=== Textabschnitt ===
......

Zu Besuch in Rumänien
von Michael Franke – Leipzig
Mein erster Rumänien-Urlaub vermittelte mir zugleich auch einen ersten Kontakt mit dem
echten Hochgebirge. Da wir zu Hause in der DDR nur mittelhohe Berge haben, schien mir
die „steinerne Welt“ der Karpaten mehr als verlockend, und so buchte ich im Herbst 1978
einen Urlaub in Sinaia.
Es war ein in jeder Hinsicht gelungener Urlaub: gutes Wetter, ausgiebiges und
schmackhaftes Essen, ausgezeichnete Unterkunft und... unvergessliche Erlebnisse in der
Bergwelt der Bucegi. Zuerst machten wir nur kurze Spaziergänge, um uns fit zu laufen. Aber
bald genügte uns das nicht mehr. Die Höhen lockten, und war man nun mal oben, wollte
man weiter und immer weiter. So kamen wir zum Vârful cu Dor, zur Piatra Arsă, zu den
Babele und zum Kreuz am Caraiman. Auch ins jenseitige Tal stiegen wir mal zum
Scropoasa-See.
Einer der schönsten und längsten Wege führte uns zur höchsten Erhebung dieser Berge: zur
Omul-Spitze. Von da ging’s dann über den Bucşoi, ein ganz wilder und felsiger Berg, der uns
sogar im Abstieg ganz schön was abverlangte, zum Diham. Es war ein sehr langer und
ermüdender Marsch, aber es war die erlebnisreichste Tour unseres Urlaubs bis zu dem Tag,
als ich mit meinem neuen Freund Paul, einem rumänischen Bergsteiger aus Braşov, eine
außergewöhnliche Tour unternahm. Er führte mich diesmal nicht auf markierten Wegen,
sondern in seine Bergsteigerwelt. Allerdings, in Anbetracht der Tatsache, dass ich ja keine
bergsteigerische Ausbildung habe, führte er mich einen für seine Begriffe leichten Weg:
durchs Cerbu-Tal hinauf bis unter die steilen Felsabstürze des Moraru. An diesen ging’s
dann entlang ins Reich der Gämsen und des Edelweiß. Es waren meine ersten Gämsen, die
ich hier zu sehen bekam, aber noch mehr beeindruckte mich das viele Edelweiß, das hier
fast wie ein Teppich wächst. Ich musste aufpassen, nicht draufzutreten, es wäre doch
schade gewesen! Und ich dachte immer, diese Blume wächst nur an schwer zugänglichen
Stellen, in Felswänden, wo man sein Leben wagt, wenn man sie pflücken will.

......

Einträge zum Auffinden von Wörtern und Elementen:
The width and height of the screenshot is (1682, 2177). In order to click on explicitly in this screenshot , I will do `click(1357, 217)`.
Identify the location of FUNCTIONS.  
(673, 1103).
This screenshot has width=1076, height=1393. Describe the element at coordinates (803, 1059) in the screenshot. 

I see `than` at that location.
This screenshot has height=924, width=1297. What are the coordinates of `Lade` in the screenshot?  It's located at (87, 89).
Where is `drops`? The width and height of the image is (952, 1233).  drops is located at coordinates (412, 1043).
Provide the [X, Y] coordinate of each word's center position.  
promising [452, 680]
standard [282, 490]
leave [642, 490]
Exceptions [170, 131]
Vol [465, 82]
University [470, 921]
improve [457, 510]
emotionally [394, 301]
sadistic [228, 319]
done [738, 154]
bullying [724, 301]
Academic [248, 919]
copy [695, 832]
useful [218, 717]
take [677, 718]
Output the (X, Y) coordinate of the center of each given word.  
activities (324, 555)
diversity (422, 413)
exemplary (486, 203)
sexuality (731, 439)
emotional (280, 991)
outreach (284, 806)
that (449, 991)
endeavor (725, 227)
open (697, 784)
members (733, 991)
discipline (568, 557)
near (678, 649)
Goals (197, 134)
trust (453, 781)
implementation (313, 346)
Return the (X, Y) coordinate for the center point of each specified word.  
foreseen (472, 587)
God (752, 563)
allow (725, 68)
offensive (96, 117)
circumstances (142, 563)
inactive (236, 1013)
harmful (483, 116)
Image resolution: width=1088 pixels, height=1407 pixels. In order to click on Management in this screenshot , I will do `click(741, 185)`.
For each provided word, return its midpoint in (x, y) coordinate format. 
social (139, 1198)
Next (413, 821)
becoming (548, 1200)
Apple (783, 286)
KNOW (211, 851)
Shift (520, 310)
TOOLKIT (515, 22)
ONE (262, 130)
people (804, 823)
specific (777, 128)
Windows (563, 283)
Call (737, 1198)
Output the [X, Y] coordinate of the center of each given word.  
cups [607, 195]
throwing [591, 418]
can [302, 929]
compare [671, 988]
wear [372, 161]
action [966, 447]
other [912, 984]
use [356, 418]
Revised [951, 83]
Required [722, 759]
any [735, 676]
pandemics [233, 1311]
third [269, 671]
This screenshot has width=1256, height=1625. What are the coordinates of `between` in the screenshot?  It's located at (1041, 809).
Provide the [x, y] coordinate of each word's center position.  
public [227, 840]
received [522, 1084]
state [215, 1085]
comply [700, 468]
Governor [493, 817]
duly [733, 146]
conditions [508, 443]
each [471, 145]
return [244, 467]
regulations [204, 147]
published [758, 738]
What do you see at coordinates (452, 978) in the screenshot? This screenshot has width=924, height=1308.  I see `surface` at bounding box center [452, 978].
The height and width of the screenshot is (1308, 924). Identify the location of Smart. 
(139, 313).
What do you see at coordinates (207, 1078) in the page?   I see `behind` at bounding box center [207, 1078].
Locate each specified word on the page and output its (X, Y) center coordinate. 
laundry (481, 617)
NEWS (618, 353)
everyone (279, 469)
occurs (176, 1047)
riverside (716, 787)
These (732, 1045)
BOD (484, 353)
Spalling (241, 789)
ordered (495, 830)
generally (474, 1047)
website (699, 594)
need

......

=== Aufgabenliste ===
a - Welcher Gipfel ist laut dem Reisebericht über Rumänien die höchste Erhebung der Bucegi-Berge?
b - Erkläre anhand des Reiseberichts über Rumänien, warum Paul für die gemeinsame Tour einen für seine Begriffe leichten Weg wählte.
c - Entnimm dem Reisebericht über Rumänien den Wortlaut von „Zu Besuch in“ bis einschließlich „Urlaub in Sinaia.“.

=== Lösungen ===
a - Die Omul-Spitze.

b - Paul wählte einen für seine Begriffe leichten Weg, weil die berichtende Person keine bergsteigerische Ausbildung hat. Dieser Weg führte durchs Cerbu-Tal hinauf bis unter die steilen Felsabstürze des Moraru.

c -
Zu Besuch in Rumänien
von Michael Franke – Leipzig
Mein erster Rumänien-Urlaub vermittelte mir zugleich auch einen ersten Kontakt mit dem
echten Hochgebirge. Da wir zu Hause in der DDR nur mittelhohe Berge haben, schien mir
die „steinerne Welt“ der Karpaten mehr als verlockend, und so buchte ich im Herbst 1978
einen Urlaub in Sinaia.